The maximum penalties for any businesses that contravene current record keeping laws and regulations have recently been doubled, and the Fair Work Ombudsman is assisting operators with reducing their risk of facing hefty fines with the recent release of a new online training course. The course is currently available in the Fair Work Ombudsman’s Online Learning Centre, which can be found here: www.fairwork.gov.au/learning.
Record Keeping is Obligatory
The Fair Work Ombudsman, Natalie James, stated that the short and interactive course would assist small businesses to understand, why, how and when they will be required to compile employment records. “Every Australian employer is obligated to keep accurate employment records,” she said.
Ms. James continued, “We see far too many cases of businesses failing to get the basics right when it comes to record keeping and regrettably it’s often workers who get hit the hardest as a lack of accurate records can make it difficult to determine if they have received their correct entitlements.” She also stated that while the penalty increase for employers who have not met their record keeping obligations has been welcomed, it is preferred that business operators kept the correct records from the beginning.
This is why the new training course has been released, and it contains pertinent advice regarding how to simplify the record keeping process – especially for smaller businesses.
Handy Course information
In the course, a range of practical examples is featured, along with handy tips and interactive activities.
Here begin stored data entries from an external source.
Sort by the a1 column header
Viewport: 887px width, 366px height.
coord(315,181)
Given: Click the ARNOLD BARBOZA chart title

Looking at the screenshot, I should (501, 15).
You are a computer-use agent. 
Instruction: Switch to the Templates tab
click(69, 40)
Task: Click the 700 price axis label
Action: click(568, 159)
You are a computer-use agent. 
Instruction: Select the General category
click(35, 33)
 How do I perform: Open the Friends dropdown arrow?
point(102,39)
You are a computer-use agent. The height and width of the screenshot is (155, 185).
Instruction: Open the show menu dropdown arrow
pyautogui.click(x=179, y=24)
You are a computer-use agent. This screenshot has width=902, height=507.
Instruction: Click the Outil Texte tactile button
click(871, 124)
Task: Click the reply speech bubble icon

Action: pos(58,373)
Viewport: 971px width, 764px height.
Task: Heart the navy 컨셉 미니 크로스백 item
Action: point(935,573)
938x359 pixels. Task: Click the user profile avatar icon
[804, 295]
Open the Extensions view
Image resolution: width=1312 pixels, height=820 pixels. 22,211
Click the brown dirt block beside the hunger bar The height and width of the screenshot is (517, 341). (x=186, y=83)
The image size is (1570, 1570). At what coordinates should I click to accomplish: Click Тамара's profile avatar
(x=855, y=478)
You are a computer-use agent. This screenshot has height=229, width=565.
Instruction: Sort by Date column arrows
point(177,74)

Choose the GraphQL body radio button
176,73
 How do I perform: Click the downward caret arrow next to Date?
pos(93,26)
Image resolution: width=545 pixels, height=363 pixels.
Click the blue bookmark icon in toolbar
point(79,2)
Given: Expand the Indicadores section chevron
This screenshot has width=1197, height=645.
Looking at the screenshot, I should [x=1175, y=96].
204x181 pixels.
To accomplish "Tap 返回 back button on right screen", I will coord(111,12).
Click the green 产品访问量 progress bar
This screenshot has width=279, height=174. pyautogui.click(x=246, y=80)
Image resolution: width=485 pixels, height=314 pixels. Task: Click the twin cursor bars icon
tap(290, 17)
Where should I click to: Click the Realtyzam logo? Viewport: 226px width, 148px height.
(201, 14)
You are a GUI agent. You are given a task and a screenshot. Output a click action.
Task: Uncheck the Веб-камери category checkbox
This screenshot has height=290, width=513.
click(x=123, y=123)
Each of these helps business owners to understand what records they will be required to keep on hand, the type of information that must be recorded on pay slips and provide handy tips to set up a practical record keeping process.
In 2016, just over 65% of the Fair Work Ombudsman’s court cases pertained to alleged pay slip or record keeping breaches. One matter saw a Queensland-based labour hire company and its manager being fined over $84,000 for not adhering to record keeping and pay slip information requirements – despite being previously cautioned by the Fair Work Ombudsman.
Ms. James stated that while she was aware that genuine oversights do sometimes take place, the agency would be coming down extremely hard on anyone who repeatedly flouts the law in this regard. She stated, “With the release of our new materials, there has never been so much freely available information to assist employers to understand their workplace obligations. The time for excuses is over.”
The Fair Work Ombudsman’s Online Learning Centre has seen more than 50,000 visitors since its inception in 2013. It is also part of a variety of free resources and tools that have been provided by the Fair Work Ombudsman specifically for small business owners.
Other courses that are available in the online learning centre include information regarding how to hire and manage employees, having challenging conversations in the workplace and managing performance. All of the courses have been designed with direct input from existing small business owners.
Other resources that are available on the site include templates and fact sheets, including a self-audit checklist for business owners to ensure that all records are readily available and complete. All of this information can be obtained at www.fairwork.gov.au.
The Fair Work Ombudsman has also recently launched a free, “Record my hours” app that makes it easier for employees to record the hours they work. The app can be downloaded from the Apple All and Google play stores.
Business owners and employees are also permitted to seek free assistance and advice on the www.fairwork.gov.au site or they can contact the Fair Work Info line by calling 13 13 94. Small businesses can also choose to receive priority service from the Small Business Helpline.